Our evidence to the Committee’s Inquiry on Defined Benefit pensions with liability driven investments, notes that ACA members provide a wide range of pension and investment consultancy advice to trustees and sponsors of defined benefit and defined contribution schemes. In preparing our response, we have summarized the typical perspectives of our client base.
Our key points are:
• In our view, LDI has overall significantly benefited defined benefit pension schemes (and their sponsors and members) including during the long period of falling yields driven in part by quantitative easing and during the pandemic.
• We believe LDI remains fit for purpose although, given recent experiences, we anticipate there will be some changes in standard market practice in the operation of LDI arrangements, such as standard minimum levels of collateral.
• Recent market events highlighted issues of liquidity rather than solvency.
• Trustee governance models have also been tested. In particular, recent events have required often daily management and decision making. Whilst most Trustee boards have responded well to these circumstances, some will have been challenged during the period.

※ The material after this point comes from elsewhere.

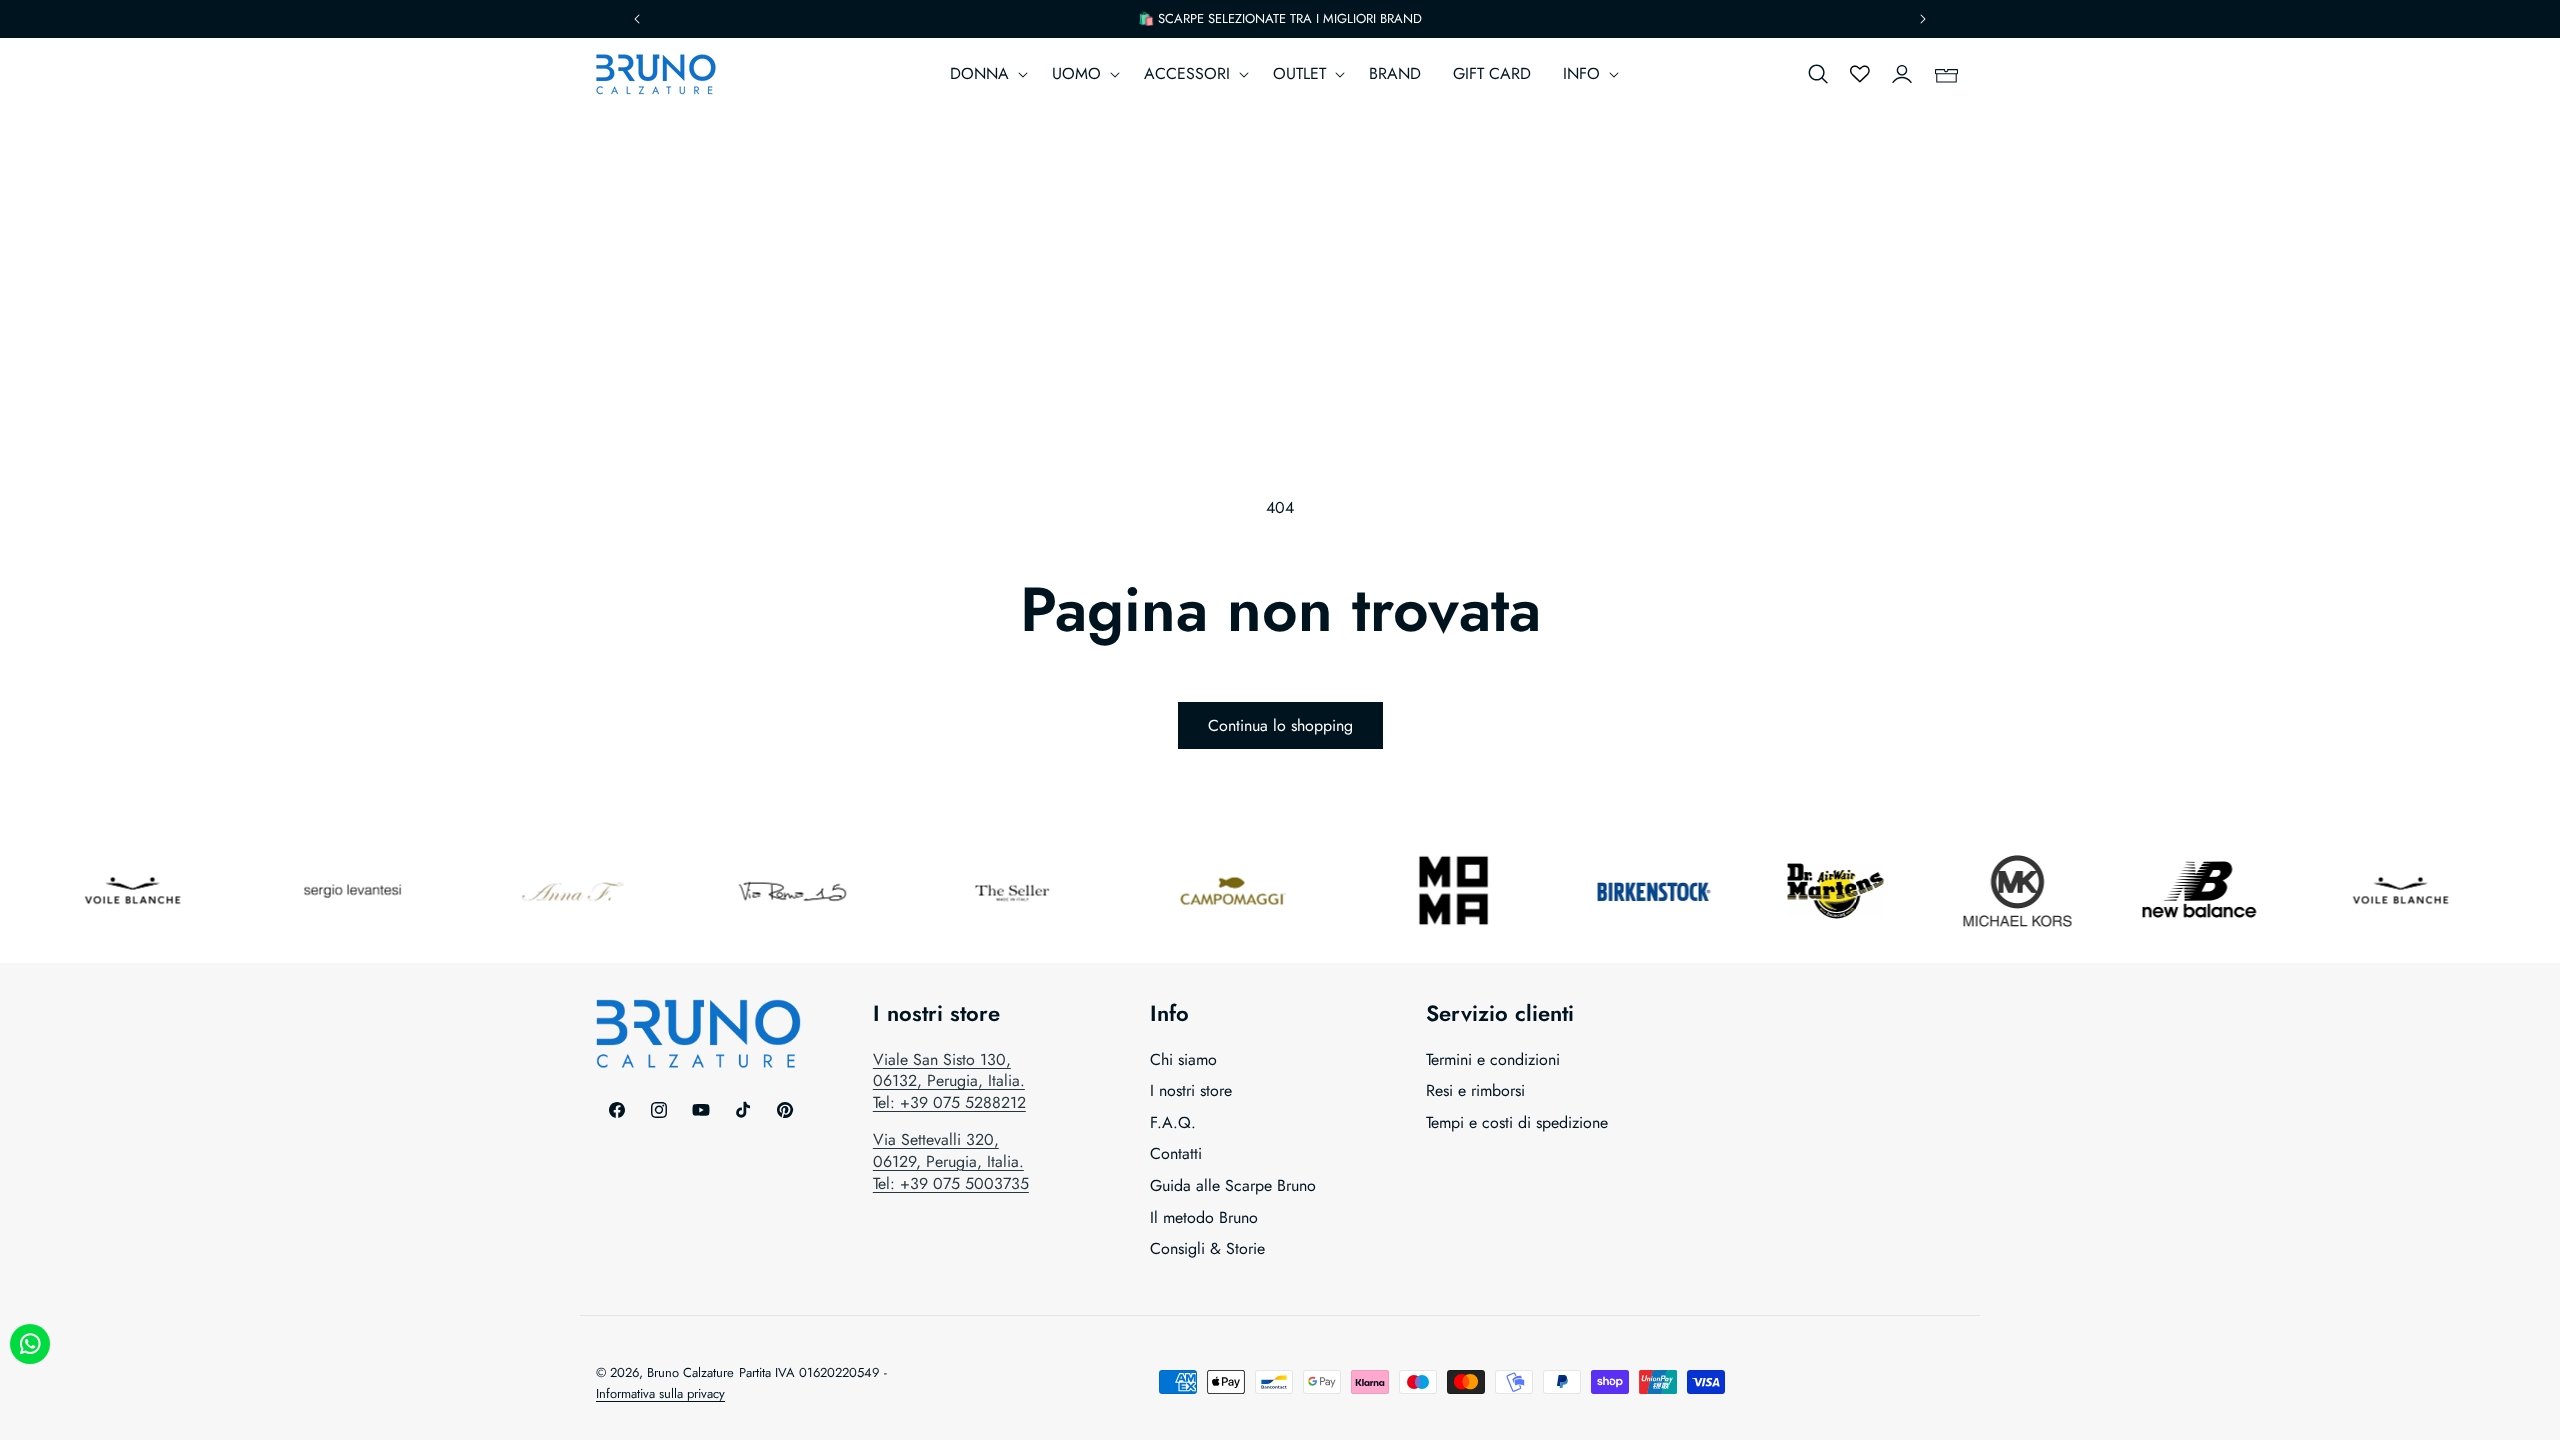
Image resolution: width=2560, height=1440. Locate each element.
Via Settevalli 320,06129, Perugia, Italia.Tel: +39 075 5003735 (951, 1161)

• Our view is the proposed legislative changes for defined benefit schemes that are currently in the pipeline risk exacerbating some of the issues discussed in this response. Our response to the DWP’s recent consultation on the draft Occupational Pension Scheme (Funding and Investment Strategy and Amendment) Regulations 2023, on 13 October 2022 covers these points in more detail.
Steven Taylor, Chair of the ACA said: “In our view, LDI has overall significantly benefited defined benefit pension schemes, in particular during the long period of falling yields in part driven by quantitative easing and during the pandemic. However, given recent market challenges, we believe there will now need to be changes in standard market practice in how LDI arrangements operate, such as minimum levels of collateral”.
Vanessa Hodge, Chair of ACA’s Investment Committee said: “Most DB trustees have well established, formal plans to source additional collateral when needed to help support their hedging arrangements. Given the unprecedented speed with which gilt yields rose between late September and mid-October, the pace with which assets could be disinvested and transferred will have caused challenges for some pension schemes despite overall funding levels having improved in many cases.”